The key goal of the PACIFIC project is to develop mineral exploration methodologies that are kinder to our planet. However, the success of exploration today depends not only on the technology, but also on how mining activities are explained to our communities and how individuals process that information. The perceived risk of exploration activities (such as seismic surveys) is a product of much more than the factual information provided by the exploration company – it is also influenced by trust, comprehension and emotional attachment to the local area.
As part of the PACIFIC project, Geological Survey Ireland (GSI) and the Economic and Social Research Institute (ESRI) have been carrying out experimental work to investigate how well people comprehend the information they are given about exploration activities. We have also explored how subtle changes in the presentation of that information can either hinder or enhance their comprehension. This is pertinent in the context of the PACIFIC project as people’s comprehension of mining-relating activities (and attitudes towards the same) relies on individuals processing complex information about risks and benefits from a range of sources. The objective of this work is to provide a series of recommendations for communications strategies so that any individuals receiving that information can make informed decisions and fully engage with local exploration and mining processes.
The experimental work is being undertaken by the Behavioural Research Unit of the ESRI, a multidisciplinary research team of behavioural scientists specialising in understanding how people process complex information and use it to make decisions.
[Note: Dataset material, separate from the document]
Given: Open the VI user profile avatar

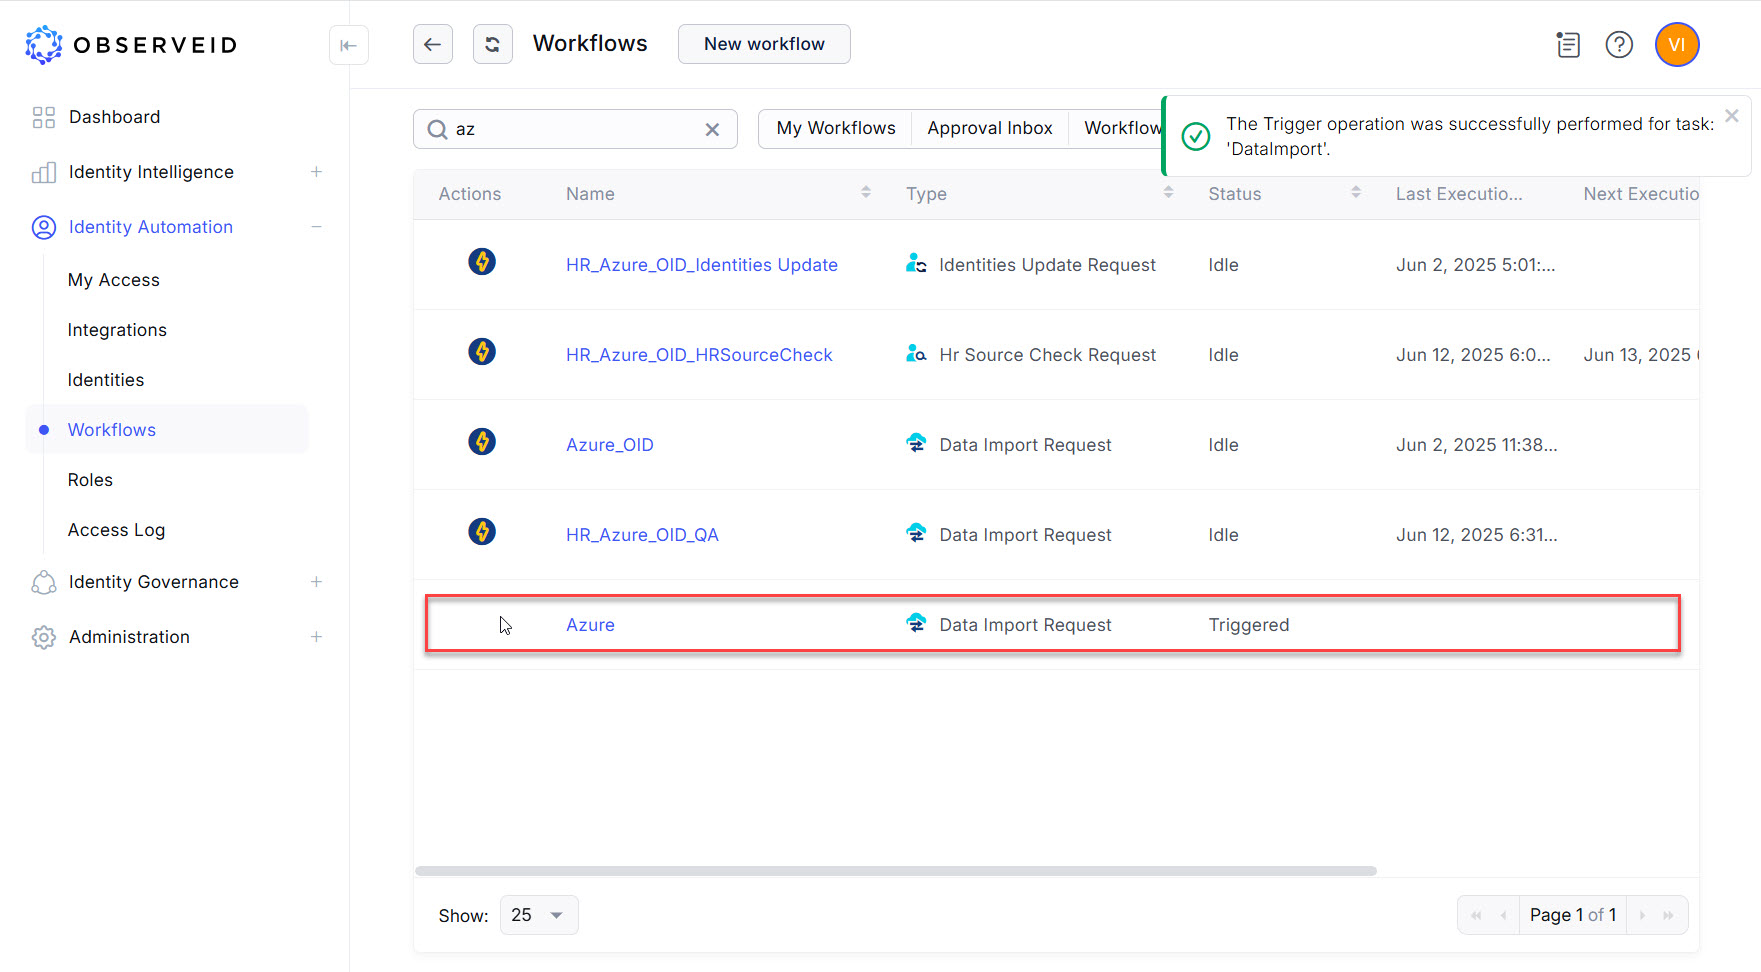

After reviewing the written communication materials currently distributed by mining and exploration companies, the team designed and carried out a face-to-face experiment in Ireland to test how the format of a simple webpage about mining-related activities affects comprehension of the information it contains.
Using scientific methods like experiments is different to simply sending out questionnaires or large scale surveys; it allows us to ask questions about the psychology behind how people process information in a way that a simple survey cannot. Surveys are better suited to capturing a snapshot of opinions and attitudes at a particular point in time, which requires a large representative sample of the population in order to be accurate. However, behavioural experiments are better suited to isolating the psychological effects of details in information presentation by comparing across different experimental conditions, and are not as reliant on large samples.
Many of the insights gained from experiments are likely to be independent of location, and recommendations arising from them can therefore be extended to other countries/scenarios; although superficial attitudes to topics such as mining vary in different cultural contexts, the more fundamental psychology underlying how information is processed and used to form attitudes should not vary to the same extent.
Further experimental work will be completed online, and face-to-face once Covid-19 restrictions have been lifted. However initial results have been used to make some simple recommendations (extracted from the relevant PACIFIC deliverable available here: https://www.pacific-h2020.eu/wp-content/uploads/pacific_d6-3_recommendations_for_improved_communication.pdf):
- Printed and online materials should use techniques that have previously been shown to improve absorption of information: using bullet points and headings, separating information into clear categories or themes, reducing text, using illustrations and diagrams, etc.
- Information should be accurate but avoid unnecessary detail – additional information can be provided via other/external sources if needed.
- Independent organisations, such as government offices, geological surveys etc., should provide a comprehensive centralised repository of easily accessible neutral information.
- Organisations providing information should not assume that simply increasing the volume of accessible information will improve comprehension, nor that opposition to mining-relating activities stems from a lack of understanding.
- The structure of the information and how it is presented should be carefully considered, not only the content of the information.
More information and project results will be published through the PACIFIC project in 2021!